──────── Input data ────────

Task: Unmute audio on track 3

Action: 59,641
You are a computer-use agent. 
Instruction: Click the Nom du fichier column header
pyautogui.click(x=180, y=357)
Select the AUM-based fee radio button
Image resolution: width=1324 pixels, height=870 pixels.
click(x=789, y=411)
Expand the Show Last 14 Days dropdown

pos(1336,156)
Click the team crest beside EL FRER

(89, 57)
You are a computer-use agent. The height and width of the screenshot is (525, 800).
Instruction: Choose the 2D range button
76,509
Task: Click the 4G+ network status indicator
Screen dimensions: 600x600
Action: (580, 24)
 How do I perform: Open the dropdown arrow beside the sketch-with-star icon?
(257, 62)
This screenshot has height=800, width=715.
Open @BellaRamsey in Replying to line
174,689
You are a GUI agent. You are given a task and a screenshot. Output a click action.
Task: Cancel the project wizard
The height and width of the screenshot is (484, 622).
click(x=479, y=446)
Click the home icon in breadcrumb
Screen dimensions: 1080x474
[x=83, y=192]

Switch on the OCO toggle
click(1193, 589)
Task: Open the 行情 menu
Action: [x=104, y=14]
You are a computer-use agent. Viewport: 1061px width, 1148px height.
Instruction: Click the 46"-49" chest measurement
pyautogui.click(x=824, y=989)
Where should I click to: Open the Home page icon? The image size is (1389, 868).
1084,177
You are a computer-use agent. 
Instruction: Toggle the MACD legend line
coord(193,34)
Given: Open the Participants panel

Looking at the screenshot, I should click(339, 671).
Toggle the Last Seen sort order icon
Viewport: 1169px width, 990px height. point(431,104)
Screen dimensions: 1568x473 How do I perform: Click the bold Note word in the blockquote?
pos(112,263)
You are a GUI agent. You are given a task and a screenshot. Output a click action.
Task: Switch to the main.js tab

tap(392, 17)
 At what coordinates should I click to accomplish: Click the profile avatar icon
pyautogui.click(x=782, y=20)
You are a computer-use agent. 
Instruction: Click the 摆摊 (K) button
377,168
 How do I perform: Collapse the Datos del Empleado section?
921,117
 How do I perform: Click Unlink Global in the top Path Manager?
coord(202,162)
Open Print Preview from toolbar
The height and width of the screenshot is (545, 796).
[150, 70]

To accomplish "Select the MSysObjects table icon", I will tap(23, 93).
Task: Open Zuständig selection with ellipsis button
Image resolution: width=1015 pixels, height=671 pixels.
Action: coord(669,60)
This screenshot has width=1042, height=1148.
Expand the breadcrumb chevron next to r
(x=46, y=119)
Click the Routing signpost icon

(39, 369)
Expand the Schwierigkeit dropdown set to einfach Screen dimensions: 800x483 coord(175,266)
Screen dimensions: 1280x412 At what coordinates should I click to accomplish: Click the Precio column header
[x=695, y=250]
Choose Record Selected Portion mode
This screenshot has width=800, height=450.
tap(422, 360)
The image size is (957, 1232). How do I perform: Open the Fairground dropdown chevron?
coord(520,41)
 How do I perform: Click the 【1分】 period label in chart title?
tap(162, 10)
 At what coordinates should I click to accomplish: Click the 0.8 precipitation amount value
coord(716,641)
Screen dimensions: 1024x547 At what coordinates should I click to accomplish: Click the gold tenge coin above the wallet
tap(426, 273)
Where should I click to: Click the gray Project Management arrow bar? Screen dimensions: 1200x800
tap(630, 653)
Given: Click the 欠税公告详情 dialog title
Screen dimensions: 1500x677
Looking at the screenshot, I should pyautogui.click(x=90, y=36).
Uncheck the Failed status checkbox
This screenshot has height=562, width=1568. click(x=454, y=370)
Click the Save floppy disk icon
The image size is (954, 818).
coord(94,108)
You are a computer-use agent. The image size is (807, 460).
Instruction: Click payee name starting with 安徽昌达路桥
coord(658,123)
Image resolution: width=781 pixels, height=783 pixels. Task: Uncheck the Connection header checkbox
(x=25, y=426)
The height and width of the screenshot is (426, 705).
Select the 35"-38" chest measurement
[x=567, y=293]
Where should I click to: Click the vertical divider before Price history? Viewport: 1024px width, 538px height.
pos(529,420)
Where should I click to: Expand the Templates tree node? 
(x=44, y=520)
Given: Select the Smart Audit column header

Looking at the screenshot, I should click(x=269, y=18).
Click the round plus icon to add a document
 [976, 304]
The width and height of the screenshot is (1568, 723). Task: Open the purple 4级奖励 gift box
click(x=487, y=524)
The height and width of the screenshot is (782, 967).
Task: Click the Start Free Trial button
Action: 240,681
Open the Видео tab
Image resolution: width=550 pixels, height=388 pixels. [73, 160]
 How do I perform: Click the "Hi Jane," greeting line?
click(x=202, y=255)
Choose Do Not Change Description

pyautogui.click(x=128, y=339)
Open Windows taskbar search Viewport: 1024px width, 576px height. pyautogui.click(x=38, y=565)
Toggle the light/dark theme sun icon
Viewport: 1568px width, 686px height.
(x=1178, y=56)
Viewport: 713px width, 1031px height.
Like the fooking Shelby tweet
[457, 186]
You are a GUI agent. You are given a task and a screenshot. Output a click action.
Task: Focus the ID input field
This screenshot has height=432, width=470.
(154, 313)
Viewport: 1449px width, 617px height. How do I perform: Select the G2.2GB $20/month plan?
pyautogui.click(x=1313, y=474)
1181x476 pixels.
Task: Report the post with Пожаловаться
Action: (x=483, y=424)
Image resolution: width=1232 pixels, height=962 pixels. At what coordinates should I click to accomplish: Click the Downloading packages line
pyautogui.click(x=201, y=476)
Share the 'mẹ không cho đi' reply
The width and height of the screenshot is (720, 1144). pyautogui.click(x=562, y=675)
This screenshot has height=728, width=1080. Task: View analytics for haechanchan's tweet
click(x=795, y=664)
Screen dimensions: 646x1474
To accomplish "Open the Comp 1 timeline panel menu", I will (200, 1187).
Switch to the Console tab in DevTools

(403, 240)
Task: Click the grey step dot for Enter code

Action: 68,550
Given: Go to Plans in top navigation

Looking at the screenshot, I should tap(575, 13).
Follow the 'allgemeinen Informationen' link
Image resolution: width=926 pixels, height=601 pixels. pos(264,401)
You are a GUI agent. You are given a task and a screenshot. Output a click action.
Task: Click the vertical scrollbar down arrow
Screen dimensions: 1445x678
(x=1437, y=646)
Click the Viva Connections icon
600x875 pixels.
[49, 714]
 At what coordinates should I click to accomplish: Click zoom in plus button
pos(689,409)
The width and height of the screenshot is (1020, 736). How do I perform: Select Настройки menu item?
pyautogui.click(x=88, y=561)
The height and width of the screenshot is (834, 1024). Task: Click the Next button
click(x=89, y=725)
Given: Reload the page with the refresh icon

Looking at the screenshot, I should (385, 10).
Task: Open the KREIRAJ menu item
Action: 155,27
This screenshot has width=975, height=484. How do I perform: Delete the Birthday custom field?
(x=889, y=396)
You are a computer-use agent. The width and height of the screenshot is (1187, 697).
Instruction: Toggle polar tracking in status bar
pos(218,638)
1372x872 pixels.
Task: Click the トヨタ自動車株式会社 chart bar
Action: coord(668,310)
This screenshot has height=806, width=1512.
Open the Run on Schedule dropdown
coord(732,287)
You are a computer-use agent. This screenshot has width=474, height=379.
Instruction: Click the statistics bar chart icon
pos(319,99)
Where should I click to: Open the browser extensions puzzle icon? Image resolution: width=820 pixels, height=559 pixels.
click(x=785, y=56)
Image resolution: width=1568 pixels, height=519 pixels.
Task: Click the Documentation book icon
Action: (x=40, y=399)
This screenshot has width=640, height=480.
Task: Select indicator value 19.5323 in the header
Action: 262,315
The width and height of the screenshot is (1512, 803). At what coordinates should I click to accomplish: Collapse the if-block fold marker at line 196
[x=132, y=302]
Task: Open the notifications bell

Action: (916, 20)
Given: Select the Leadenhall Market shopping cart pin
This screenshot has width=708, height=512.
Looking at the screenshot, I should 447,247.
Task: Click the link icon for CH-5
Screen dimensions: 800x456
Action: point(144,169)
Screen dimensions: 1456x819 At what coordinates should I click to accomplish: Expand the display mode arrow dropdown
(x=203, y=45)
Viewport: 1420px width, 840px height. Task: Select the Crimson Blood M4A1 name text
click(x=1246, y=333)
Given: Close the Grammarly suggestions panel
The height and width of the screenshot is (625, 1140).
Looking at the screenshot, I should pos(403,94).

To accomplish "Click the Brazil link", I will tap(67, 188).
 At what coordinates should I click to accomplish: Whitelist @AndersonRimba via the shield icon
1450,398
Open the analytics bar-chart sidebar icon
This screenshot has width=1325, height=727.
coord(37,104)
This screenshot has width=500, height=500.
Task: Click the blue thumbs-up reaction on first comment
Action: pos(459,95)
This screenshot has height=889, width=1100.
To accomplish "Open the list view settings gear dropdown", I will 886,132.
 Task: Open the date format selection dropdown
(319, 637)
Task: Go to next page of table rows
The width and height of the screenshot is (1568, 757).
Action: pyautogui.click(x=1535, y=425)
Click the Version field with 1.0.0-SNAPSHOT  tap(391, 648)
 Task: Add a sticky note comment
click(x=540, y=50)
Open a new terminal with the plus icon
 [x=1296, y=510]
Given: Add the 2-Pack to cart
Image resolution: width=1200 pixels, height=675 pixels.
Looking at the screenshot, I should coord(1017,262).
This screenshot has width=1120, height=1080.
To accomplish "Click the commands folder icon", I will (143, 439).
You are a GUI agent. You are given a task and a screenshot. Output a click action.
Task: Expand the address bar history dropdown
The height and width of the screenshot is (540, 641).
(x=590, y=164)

────────

## [Task instructions]
Return every line in the listing that contains the word "will".

## [Response for this exercise]
To accomplish "Select the MSysObjects table icon", I will tap(23, 93).
To accomplish "Open the Comp 1 timeline panel menu", I will (200, 1187).
To accomplish "Click the Brazil link", I will tap(67, 188).
To accomplish "Open the list view settings gear dropdown", I will 886,132.
To accomplish "Click the commands folder icon", I will (143, 439).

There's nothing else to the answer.